Özdem Sanberk: Burada iki noktaya temas etmek istiyorum. Birincisi Arap kitlelerinin ya da halklarının kendi ülkelerin dış politikasının oluşturulmasında söz hakları yok. Söz hakkı olmayınca toplumlarda kendini ifade etmenin meşru bir kanalı da olmuyor. İkincisi bu rejimler halka söz hakkı tanımadığı için de kendilerini sorgulamıyorlar. ‘Evet, bir IŞžİD ortaya çıktı ama bu IŞžİD’in ortaya çıkmasında hata yaptık mı’ diye kendini sorgulayan bir Arap rejimine rastlamadık.  Aslını sorarsanız bu bizim memleketimizde de geçerli bir eksiklik. Biz Türkler olarak da kendimizi sorgulamaktan pek hoşlanmayız. Ancak dediğim gibi bu, biraz bulunduğumuz coğrafyaya has bir şey. 
Burada bir önceki sorunuza da cevaben çok temel bir konuyu dile getireyim. Bir ülkenin dış politikasının anlık değişmemesi için sabit, stratejik önceliklerinin olması lazım. Burası çok önemli. Türkiye olarak bizim, bundan 20 sene, 30 sene sonra değişmeyecek sabit, stratejik önceliğimiz var mı? Sabit, stratejik önceliklerden bahsederken Avrupa Birliği’ni kastediyorum; bölgemizde olan ilişkileri kastediyorum.

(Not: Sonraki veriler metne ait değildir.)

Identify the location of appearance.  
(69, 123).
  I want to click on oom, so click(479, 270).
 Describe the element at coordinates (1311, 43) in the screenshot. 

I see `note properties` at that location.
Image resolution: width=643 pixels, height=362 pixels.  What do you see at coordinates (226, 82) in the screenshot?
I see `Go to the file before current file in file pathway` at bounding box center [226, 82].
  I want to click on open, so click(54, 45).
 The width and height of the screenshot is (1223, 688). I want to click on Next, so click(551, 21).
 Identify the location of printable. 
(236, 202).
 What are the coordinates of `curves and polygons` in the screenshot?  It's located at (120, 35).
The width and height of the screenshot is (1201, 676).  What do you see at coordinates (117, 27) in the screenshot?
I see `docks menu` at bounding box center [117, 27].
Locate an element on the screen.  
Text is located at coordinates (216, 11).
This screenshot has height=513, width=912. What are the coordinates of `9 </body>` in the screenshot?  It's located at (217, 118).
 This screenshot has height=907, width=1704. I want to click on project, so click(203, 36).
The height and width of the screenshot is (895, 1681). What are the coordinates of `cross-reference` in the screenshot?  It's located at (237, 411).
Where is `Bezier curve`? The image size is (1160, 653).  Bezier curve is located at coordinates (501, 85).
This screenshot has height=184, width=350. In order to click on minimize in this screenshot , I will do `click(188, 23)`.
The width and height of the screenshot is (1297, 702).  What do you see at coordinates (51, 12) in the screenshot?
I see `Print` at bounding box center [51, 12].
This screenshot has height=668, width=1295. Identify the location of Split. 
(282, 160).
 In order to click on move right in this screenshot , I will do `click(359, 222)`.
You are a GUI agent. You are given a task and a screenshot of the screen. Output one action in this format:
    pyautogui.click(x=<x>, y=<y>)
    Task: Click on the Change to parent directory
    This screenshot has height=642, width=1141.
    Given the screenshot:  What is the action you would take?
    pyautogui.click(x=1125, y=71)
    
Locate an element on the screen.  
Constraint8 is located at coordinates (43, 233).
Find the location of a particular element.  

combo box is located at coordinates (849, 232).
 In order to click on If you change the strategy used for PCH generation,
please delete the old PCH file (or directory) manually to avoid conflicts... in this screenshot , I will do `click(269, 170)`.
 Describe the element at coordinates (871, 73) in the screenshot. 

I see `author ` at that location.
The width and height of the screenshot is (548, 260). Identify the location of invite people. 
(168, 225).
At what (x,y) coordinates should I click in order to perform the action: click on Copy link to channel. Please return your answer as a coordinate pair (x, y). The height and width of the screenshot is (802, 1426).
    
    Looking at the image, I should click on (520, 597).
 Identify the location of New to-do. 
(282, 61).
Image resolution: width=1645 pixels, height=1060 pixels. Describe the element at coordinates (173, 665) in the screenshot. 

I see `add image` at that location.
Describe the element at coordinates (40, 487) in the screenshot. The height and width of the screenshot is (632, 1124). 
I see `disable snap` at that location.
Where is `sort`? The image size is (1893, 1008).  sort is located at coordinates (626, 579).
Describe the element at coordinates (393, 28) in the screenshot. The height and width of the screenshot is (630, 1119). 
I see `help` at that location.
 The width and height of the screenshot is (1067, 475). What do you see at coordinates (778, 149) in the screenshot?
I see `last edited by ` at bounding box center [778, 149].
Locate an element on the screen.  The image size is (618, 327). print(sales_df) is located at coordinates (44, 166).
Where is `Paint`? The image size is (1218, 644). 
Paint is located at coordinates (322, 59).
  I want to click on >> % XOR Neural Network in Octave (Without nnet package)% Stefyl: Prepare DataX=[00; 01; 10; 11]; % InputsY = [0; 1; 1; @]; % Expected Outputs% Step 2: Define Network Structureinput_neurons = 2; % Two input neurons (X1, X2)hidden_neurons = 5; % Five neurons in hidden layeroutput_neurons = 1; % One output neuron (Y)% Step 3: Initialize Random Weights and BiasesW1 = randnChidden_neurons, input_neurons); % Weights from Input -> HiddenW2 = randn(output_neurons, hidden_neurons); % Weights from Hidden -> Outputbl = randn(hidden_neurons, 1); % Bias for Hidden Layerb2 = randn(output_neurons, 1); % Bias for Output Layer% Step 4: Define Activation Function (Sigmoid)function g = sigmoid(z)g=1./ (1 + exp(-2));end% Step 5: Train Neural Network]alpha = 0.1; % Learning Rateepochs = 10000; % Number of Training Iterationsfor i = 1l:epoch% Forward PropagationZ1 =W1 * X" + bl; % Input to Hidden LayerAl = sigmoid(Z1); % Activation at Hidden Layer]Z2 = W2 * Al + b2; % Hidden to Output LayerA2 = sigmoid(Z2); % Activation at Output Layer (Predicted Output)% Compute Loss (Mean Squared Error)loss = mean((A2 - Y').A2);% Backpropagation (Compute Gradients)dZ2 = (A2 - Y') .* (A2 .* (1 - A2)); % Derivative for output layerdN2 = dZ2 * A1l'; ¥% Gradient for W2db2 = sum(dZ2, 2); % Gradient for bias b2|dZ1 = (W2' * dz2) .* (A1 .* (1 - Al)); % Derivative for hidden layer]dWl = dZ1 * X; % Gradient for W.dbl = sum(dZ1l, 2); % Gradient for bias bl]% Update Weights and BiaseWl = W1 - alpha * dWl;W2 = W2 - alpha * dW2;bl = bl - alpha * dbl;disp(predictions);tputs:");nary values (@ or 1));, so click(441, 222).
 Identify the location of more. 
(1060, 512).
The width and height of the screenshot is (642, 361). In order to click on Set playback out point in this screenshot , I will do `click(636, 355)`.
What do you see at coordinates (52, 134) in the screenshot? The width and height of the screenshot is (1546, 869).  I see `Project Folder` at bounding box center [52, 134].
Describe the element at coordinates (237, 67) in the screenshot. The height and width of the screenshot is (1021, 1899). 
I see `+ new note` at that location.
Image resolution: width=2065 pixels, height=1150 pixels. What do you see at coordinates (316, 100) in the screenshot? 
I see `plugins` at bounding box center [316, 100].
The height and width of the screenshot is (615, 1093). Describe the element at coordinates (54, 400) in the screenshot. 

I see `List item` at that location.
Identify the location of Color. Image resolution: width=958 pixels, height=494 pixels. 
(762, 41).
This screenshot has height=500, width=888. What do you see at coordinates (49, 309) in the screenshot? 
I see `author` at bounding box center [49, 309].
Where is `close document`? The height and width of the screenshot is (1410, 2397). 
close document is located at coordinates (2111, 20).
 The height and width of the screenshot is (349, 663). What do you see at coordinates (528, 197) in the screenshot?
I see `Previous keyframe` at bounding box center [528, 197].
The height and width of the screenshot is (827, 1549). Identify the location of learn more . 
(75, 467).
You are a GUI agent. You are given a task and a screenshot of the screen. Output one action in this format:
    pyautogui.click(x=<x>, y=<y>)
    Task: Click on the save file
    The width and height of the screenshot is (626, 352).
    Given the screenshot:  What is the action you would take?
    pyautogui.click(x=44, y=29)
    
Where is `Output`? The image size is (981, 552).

Avrupa Birliği’ne katılabileceğimizi hala düşünüyor musunuz? Sabit stratejik öncelikten kastınız nedir?

Özdem Sanberk: Eğer Avrupa Birliği sabit stratejik önceliklerimizden biri ise evet. Ama böyle olduğunu zannetmiyorum. 2014 yılını Avrupa Birliği yılı olarak ilan etmek yeterli olmaz. Avrupa Birliği’nin geleceği hakkında dahi görüşlerimizi de açıklamamız gerekir. 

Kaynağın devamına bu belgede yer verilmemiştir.